In the embodiment, the channel state information is obtained by monitoring the interference of the current action of the driver on the wireless signal; carrying out feature extraction on the channel state information to obtain signal features; reducing the dimension of the signal characteristics to obtain target characteristics; inputting the target characteristics into a pre-trained target fatigue behavior recognition model to obtain a classification result output by the target fatigue behavior recognition model; and judging whether the current action of the driver is the fatigue driving action according to the classification result to obtain a monitoring result of the fatigue behavior of the driver. By the mode, the action of the driver is monitored by combining wireless perception, whether the action of the driver is the fatigue driving action is identified by utilizing the trained fatigue behavior identification model, the fatigue driving is monitored, the occurrence of the fatigue driving is reduced, the occurrence rate of road traffic safety accidents is reduced, and the fatigue driving is monitored relative to the acquired image; compared with a mode of analyzing physiological signals of a driver, the method and the device do not need to be provided with signal acquisition equipment, and driving experience feeling and operation of the driver are not influenced.
It should be noted that the above-described work flows are only exemplary, and do not limit the scope of the present invention, and in practical applications, a person skilled in the art may select some or all of them to achieve the purpose of the solution of the embodiment according to actual needs, and the present invention is not limited herein.

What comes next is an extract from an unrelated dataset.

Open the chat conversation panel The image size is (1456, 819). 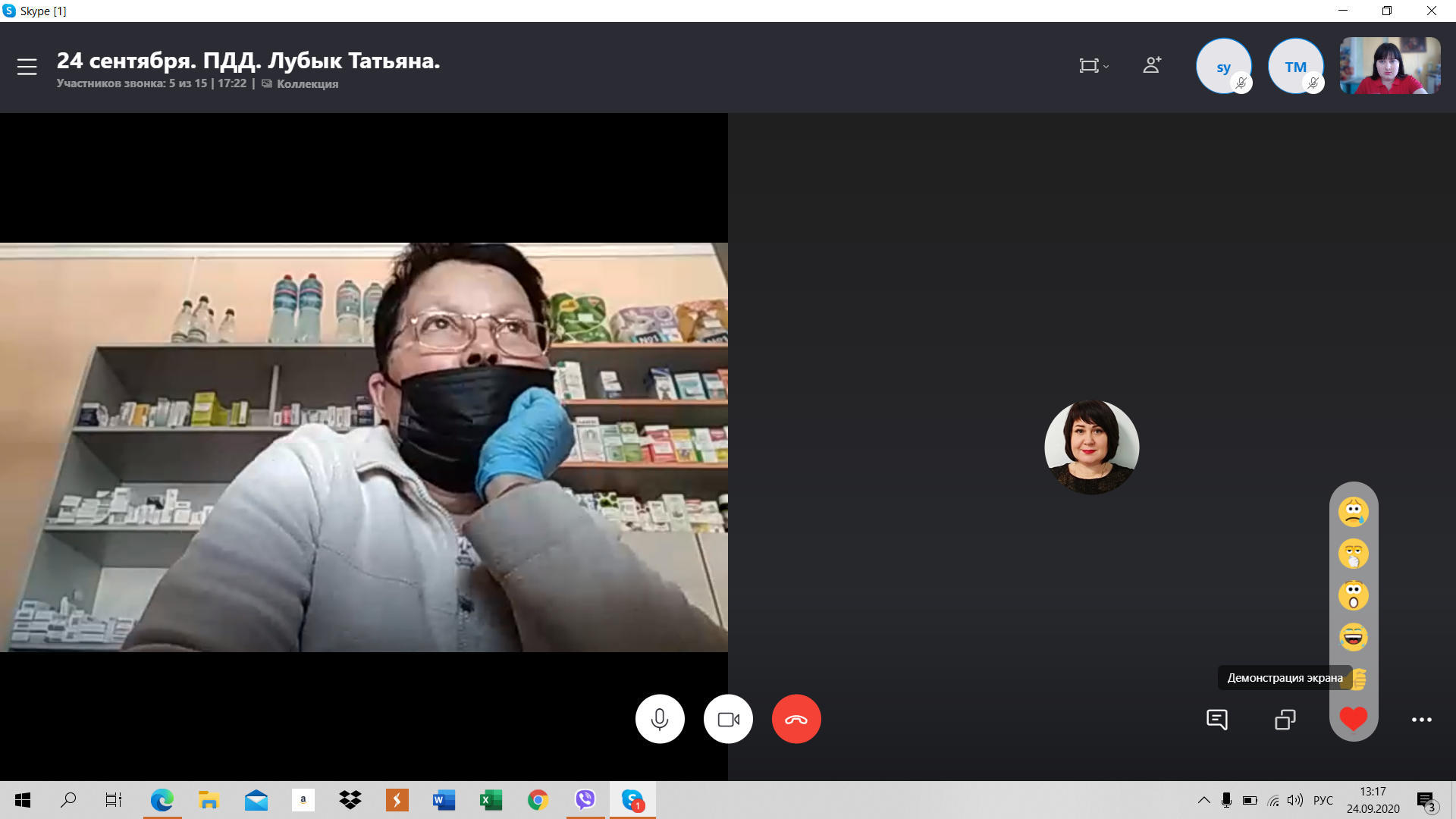(x=1216, y=719)
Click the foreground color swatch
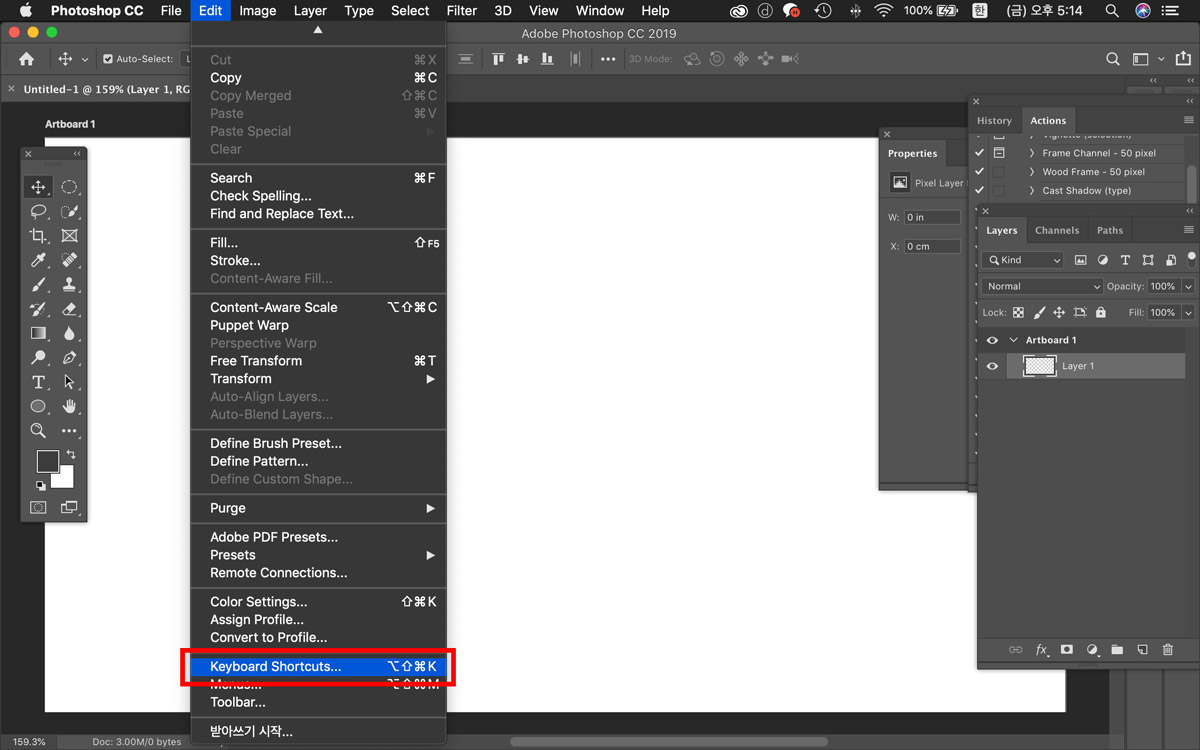The height and width of the screenshot is (750, 1200). point(47,461)
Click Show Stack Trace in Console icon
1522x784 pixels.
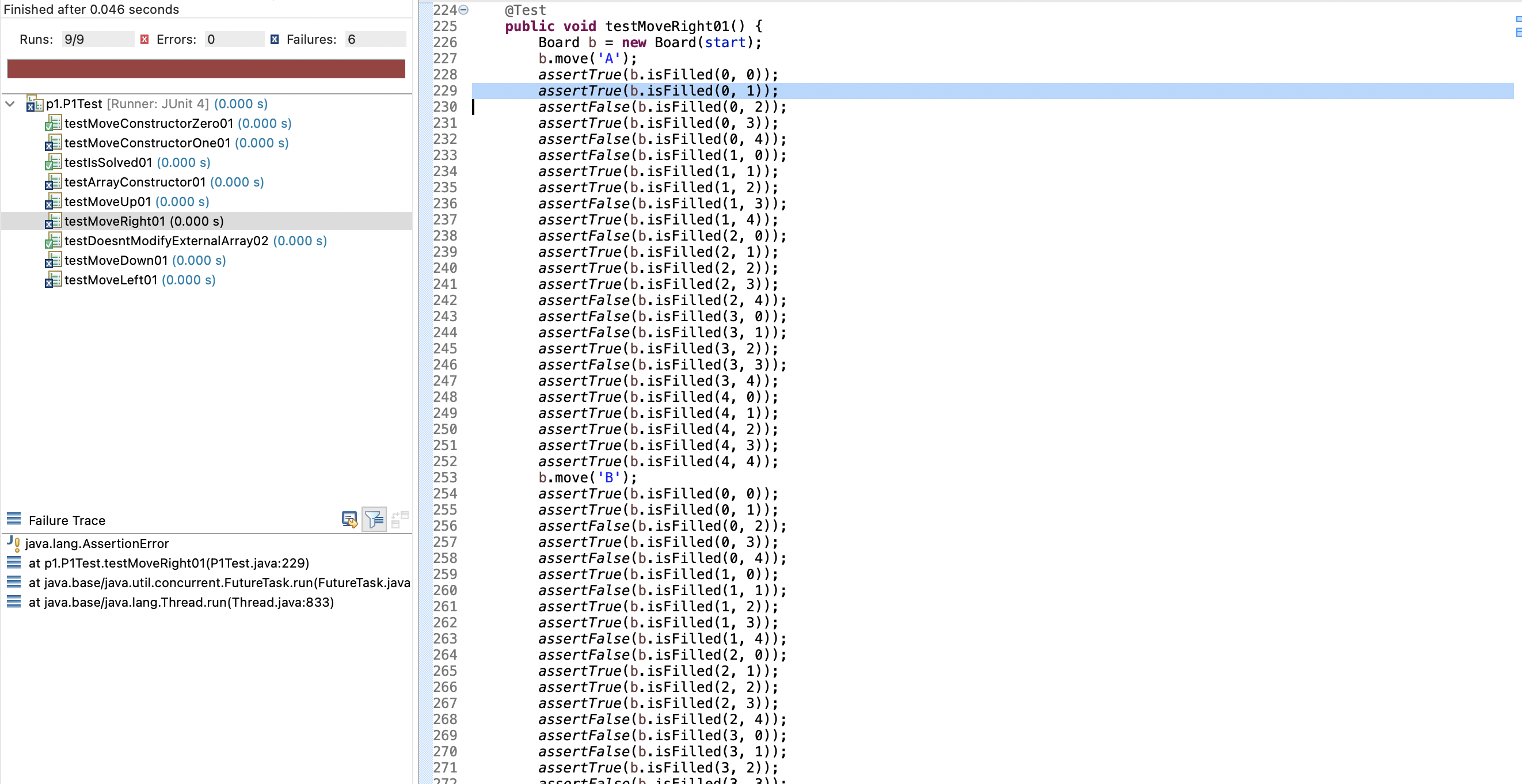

In addition, the technical details that are not described in detail in this embodiment may be referred to a method for monitoring fatigue behavior of a driver provided in any embodiment of the present invention, and are not described herein again.
In an embodiment, the feature extraction module 20 is further configured to perform wavelet packet decomposition on the channel state information, extract a wavelet packet energy feature and a wavelet packet coefficient statistical feature, and splice the wavelet packet energy feature and the wavelet packet coefficient statistical feature to obtain a signal feature.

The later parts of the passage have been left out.